__Exercise brief__.
Update the rows below, changing every "screenshot" to "screen capture" and keeping all other text as it is.

[Element and text location data]
** Begin **
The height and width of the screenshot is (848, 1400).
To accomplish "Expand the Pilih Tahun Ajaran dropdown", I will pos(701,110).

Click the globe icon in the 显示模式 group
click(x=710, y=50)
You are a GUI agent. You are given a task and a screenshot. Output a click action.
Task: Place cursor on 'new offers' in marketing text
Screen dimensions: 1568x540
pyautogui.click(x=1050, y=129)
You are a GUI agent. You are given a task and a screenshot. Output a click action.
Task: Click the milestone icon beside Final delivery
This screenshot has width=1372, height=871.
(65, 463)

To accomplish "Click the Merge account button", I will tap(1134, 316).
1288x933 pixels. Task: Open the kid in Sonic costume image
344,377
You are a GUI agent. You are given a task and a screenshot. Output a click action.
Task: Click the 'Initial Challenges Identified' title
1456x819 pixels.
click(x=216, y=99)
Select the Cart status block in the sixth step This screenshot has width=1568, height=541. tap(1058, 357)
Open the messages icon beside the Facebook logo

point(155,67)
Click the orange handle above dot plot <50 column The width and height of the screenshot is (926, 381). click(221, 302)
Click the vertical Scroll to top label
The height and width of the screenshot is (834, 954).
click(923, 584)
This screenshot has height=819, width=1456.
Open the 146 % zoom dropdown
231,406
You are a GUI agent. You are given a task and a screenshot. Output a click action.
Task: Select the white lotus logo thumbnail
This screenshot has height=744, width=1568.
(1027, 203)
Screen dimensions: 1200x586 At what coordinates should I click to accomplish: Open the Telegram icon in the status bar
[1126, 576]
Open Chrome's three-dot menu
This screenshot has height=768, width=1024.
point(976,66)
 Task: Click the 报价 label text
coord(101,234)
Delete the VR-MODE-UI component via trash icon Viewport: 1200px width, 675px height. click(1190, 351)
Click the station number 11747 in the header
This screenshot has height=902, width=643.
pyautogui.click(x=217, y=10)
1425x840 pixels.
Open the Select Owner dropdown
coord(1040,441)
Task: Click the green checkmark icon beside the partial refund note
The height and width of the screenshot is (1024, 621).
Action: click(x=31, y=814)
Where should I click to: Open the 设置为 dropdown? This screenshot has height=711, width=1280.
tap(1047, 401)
** End **
__Reply__.
The height and width of the screen capture is (848, 1400).
To accomplish "Expand the Pilih Tahun Ajaran dropdown", I will pos(701,110).

Click the globe icon in the 显示模式 group
click(x=710, y=50)
You are a GUI agent. You are given a task and a screen capture. Output a click action.
Task: Place cursor on 'new offers' in marketing text
Screen dimensions: 1568x540
pyautogui.click(x=1050, y=129)
You are a GUI agent. You are given a task and a screen capture. Output a click action.
Task: Click the milestone icon beside Final delivery
This screen capture has width=1372, height=871.
(65, 463)

To accomplish "Click the Merge account button", I will tap(1134, 316).
1288x933 pixels. Task: Open the kid in Sonic costume image
344,377
You are a GUI agent. You are given a task and a screen capture. Output a click action.
Task: Click the 'Initial Challenges Identified' title
1456x819 pixels.
click(x=216, y=99)
Select the Cart status block in the sixth step This screen capture has width=1568, height=541. tap(1058, 357)
Open the messages icon beside the Facebook logo

point(155,67)
Click the orange handle above dot plot <50 column The width and height of the screen capture is (926, 381). click(221, 302)
Click the vertical Scroll to top label
The height and width of the screen capture is (834, 954).
click(923, 584)
This screen capture has height=819, width=1456.
Open the 146 % zoom dropdown
231,406
You are a GUI agent. You are given a task and a screen capture. Output a click action.
Task: Select the white lotus logo thumbnail
This screen capture has height=744, width=1568.
(1027, 203)
Screen dimensions: 1200x586 At what coordinates should I click to accomplish: Open the Telegram icon in the status bar
[1126, 576]
Open Chrome's three-dot menu
This screen capture has height=768, width=1024.
point(976,66)
 Task: Click the 报价 label text
coord(101,234)
Delete the VR-MODE-UI component via trash icon Viewport: 1200px width, 675px height. click(1190, 351)
Click the station number 11747 in the header
This screen capture has height=902, width=643.
pyautogui.click(x=217, y=10)
1425x840 pixels.
Open the Select Owner dropdown
coord(1040,441)
Task: Click the green checkmark icon beside the partial refund note
The height and width of the screen capture is (1024, 621).
Action: click(x=31, y=814)
Where should I click to: Open the 设置为 dropdown? This screen capture has height=711, width=1280.
tap(1047, 401)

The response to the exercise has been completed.